Paolo de Cesare, PDG du Printemps (crédit : D.R.)

« Notre modèle économique est très complexe, a rappelé le PDG en pointant les spécificités du triptyque mode/luxe/beauté. Nous devons créer des collections cohérentes et attractives, les commander, les stocker, les livrer et les suivre à l'unité. Cela met en oeuvre de multiples processus pris en charge par des équipes distinctes. » Jusque-là, les données informatiques du groupe transitaient entre les huit systèmes d'information et il arrivait que des informations soient perdues. « Le projet a représenté un énorme travail », reconnaît Paolo de Cesare, PDG du Printemps, en insistant sur l'importante collaboration qui a caractérisé les échanges entre les équipes internes, l'intégrateur externe CSC et SAP, l'éditeur de la suite applicative choisie. Un parcours ponctué de comités de pilotage mensuels auxquels participaient les dirigeants des trois parties prenantes. Trente mois d'un travail acharné avec un planning qui s'est déroulé selon les prévisions, assure de son côté la DSI de l'entreprise.
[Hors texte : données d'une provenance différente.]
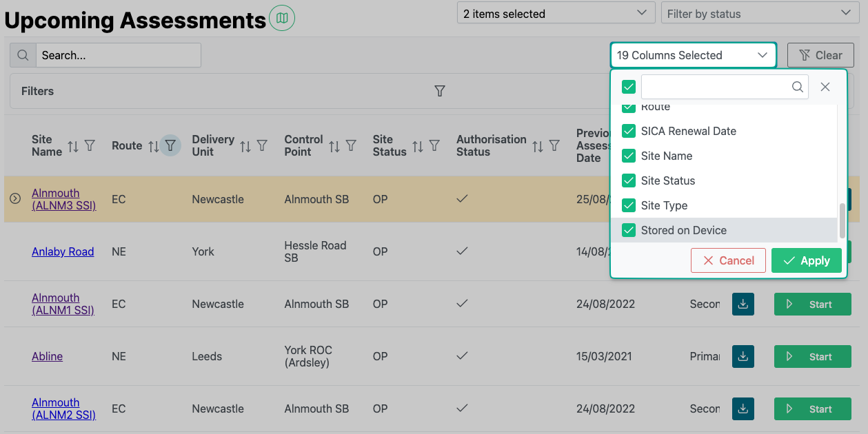This screenshot has width=868, height=434.
Task: Expand the Alnmouth (ALNM3 SSI) row
Action: pos(15,199)
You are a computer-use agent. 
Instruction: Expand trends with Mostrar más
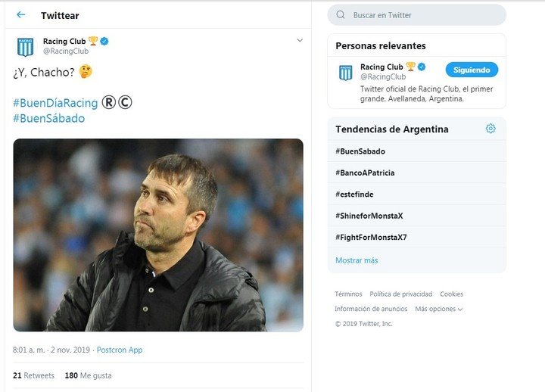tap(357, 260)
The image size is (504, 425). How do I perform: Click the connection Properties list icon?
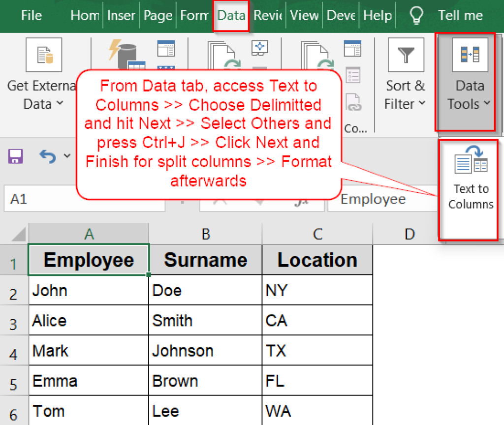(x=353, y=75)
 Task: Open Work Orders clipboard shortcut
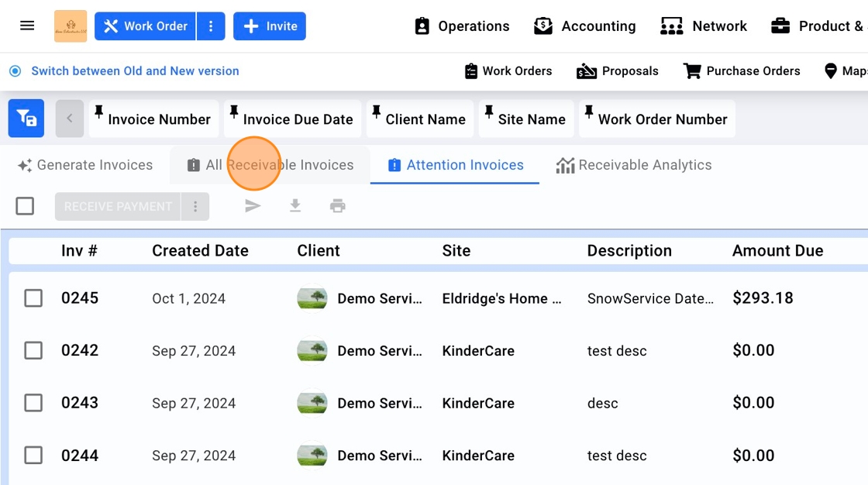[x=508, y=71]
Pas simplement un projet informatique

Le Printemps sort quatre collections par an, mais en réalité des nouveautés arrivent chaque semaine. Au total, un million deux cent mille références provenant de 2 000 marques transitent par le centre de distribution. Le groupe gère 17 magasins. Le navire amiral du boulevard Haussmann, pèse à lui seul l'équivalent des 16 autres. Il réunit 3 500 collaborateurs, sur 4 500 au total, compte 26 étages, 600 caisses POS (terminaux points de vente) et un entrepôt. La mise en place de la solution SAP n'a pas été qu'un projet informatique. Il a concerné toute l'entreprise, du comptable au logisticien en passant par les vendeurs, insiste Arnaud Lescroart, directeur des systèmes d'information et des flux de marchandises (auparavant DSI et directeur logistique de Decathlon / Oxylane). Considérant les 1 200 000 codes articles à gérer qui, outre l'habillement, peuvent concerner  tout aussi bien des petites cuillères que des meubles, on imagine aisément la quantité de processus à adapter que cela peut représenter. Avec des contraintes particulières dans certains domaines : « Le rafraîchissement du catalogue doit être extrêmement fréquent pour être à la pointe de la mode », rappelle notamment le DSI.
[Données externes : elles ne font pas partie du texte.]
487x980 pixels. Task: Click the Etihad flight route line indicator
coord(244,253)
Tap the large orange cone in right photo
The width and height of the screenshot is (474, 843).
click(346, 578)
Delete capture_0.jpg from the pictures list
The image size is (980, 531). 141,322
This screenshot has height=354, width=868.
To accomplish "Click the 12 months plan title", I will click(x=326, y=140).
Arnaud Lescroart, directeur du flux marchandises et des systèmes d'information du Printemps (crédit :D.R.)

La dématérialisation des échanges enfin possible

Les objectifs du projet visaient donc à apporter une réponse informatique optimale pour ces besoins métiers. « Nous souhaitions passer d'une gestion des coûts un peu comptable, historique au Printemps, à une gestion unitaire permettant de suivre la vie d'un produit de son entrée dans le réseau jusqu'à sa sortie », indique Arnaud Lescroart. Nous voulions aussi gérer les marges et les stocks grâce à une supply chain efficace. » La mise en place de l'ERP devait conduire à harmoniser les procédures d'approvisionnement et de back-office, mais « sans imposer les mêmes process partout », module le DSI. Le projet misait sur une logistique performante, élargissant les capacités de collaboration avec les fournisseurs. En centralisant les flux liés aux 1 200 000 codes articles, la sécurité et la fiabilité des informations se renforçaient. « La dématérialisation des échanges n'était pas possible avant cette mise en place », reconnaît d'ailleurs le directeur des flux de marchandises. Elle doit se faire sur la facturation comme sur la mise à disposition des catalogues. Enfin, le Printemps avait aussi l'ambition de réduire son  « time to market » en proposant aux clients le bon produit, au bon moment et au bon prix.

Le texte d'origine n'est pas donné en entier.